▶ Exercise prompt
Using the data below, work out how many lines contain the word "computer", then state that number without comment.

▶ Listed records
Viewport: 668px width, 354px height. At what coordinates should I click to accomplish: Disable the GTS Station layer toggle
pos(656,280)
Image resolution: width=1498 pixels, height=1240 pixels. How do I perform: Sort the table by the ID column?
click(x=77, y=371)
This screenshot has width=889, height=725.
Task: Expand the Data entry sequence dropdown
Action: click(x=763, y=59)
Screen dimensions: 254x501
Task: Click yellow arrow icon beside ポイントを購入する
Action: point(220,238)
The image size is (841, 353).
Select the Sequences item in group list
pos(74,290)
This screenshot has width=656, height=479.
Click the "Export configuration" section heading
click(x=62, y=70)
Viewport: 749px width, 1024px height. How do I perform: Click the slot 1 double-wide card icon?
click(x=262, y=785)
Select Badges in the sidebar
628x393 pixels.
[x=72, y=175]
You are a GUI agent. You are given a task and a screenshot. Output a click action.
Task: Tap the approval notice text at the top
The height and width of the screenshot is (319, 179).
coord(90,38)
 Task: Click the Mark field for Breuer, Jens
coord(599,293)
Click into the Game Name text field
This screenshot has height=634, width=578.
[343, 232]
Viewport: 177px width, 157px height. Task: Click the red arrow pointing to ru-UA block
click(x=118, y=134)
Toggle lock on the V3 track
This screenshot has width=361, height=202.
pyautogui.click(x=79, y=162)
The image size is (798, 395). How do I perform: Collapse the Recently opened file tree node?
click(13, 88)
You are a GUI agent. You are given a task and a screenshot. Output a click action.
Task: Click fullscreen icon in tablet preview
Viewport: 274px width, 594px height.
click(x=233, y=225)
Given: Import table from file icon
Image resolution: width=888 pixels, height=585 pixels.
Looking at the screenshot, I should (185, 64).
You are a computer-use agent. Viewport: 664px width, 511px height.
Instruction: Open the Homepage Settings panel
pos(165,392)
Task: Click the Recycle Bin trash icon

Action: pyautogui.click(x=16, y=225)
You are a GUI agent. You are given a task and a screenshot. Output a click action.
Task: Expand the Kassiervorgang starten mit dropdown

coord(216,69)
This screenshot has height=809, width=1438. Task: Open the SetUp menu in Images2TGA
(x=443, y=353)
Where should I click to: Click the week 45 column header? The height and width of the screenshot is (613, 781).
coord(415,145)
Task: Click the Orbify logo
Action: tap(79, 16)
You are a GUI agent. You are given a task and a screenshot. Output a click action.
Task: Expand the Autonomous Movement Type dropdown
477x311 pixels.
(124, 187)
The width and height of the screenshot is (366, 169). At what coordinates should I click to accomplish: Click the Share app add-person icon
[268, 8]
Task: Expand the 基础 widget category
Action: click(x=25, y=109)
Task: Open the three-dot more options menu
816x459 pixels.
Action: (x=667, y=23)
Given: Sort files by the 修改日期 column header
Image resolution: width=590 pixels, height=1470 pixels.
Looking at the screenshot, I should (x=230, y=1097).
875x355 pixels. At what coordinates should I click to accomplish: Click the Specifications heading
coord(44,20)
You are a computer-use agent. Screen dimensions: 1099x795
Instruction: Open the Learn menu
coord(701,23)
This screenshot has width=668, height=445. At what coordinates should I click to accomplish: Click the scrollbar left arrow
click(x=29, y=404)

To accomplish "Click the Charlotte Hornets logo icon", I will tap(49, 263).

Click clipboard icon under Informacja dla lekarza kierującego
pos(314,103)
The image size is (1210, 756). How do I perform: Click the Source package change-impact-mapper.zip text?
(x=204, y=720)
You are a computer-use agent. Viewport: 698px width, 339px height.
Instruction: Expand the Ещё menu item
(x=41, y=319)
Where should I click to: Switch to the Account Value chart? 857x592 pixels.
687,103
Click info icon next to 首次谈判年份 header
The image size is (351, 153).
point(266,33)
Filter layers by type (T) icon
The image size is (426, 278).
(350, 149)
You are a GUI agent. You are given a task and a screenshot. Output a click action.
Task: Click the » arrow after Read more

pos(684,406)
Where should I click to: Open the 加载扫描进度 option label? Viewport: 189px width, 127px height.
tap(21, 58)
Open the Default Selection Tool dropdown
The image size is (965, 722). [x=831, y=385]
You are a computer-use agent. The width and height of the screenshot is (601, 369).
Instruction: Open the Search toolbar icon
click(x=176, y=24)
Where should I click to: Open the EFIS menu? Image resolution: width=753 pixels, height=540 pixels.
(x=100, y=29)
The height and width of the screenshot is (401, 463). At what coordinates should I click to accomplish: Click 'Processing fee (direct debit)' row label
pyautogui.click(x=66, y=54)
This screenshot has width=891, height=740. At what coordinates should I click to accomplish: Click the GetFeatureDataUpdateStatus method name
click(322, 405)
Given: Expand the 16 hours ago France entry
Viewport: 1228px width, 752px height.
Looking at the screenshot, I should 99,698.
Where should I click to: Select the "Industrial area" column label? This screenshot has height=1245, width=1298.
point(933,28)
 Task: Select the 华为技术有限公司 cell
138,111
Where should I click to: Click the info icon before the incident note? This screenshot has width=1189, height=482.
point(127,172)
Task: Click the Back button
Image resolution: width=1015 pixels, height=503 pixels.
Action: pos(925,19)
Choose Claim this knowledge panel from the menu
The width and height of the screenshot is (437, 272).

▶ Exercise response
4